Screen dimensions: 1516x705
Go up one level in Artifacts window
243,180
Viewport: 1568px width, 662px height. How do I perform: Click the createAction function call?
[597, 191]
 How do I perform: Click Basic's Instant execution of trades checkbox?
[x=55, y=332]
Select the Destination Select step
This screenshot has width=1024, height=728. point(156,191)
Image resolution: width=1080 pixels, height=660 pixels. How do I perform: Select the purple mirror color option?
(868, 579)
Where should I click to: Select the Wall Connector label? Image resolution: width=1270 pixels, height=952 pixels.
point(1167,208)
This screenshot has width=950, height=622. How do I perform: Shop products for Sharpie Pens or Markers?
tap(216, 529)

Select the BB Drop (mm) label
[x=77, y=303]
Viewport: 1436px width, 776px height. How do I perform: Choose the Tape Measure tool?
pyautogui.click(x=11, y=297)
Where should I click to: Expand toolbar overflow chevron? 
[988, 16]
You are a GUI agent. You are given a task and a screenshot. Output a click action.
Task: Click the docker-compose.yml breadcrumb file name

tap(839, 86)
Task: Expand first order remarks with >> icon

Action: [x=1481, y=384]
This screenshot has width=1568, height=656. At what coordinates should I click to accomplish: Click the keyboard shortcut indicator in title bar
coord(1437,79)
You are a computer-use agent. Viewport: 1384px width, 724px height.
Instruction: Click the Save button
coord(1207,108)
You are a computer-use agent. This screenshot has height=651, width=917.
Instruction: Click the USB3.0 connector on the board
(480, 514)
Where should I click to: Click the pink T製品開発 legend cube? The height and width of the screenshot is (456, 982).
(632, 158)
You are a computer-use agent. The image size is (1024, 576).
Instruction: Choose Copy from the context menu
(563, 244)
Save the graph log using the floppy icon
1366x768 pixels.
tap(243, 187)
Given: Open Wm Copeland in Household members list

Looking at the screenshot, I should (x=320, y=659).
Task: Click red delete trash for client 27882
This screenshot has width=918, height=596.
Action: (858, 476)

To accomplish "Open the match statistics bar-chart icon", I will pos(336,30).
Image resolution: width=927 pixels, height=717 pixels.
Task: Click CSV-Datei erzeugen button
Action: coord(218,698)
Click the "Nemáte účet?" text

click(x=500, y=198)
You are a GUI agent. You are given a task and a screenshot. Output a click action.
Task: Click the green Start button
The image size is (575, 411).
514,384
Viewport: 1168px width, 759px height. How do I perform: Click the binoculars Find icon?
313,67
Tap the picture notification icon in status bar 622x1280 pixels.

^^^^^^^^^^^^^^^^

• EXERCISE REQUIREMENTS
Please show each line in the records above that contains "agent".

• ANSWER BOX
You are a GUI agent. You are given a task and a screenshot. Output a click action.
You are a computer-use agent. Viewport: 1384px width, 724px height.
You are a computer-use agent. This screenshot has height=651, width=917.
You are a computer-use agent. The image size is (1024, 576).
You are a GUI agent. You are given a task and a screenshot. Output a click action.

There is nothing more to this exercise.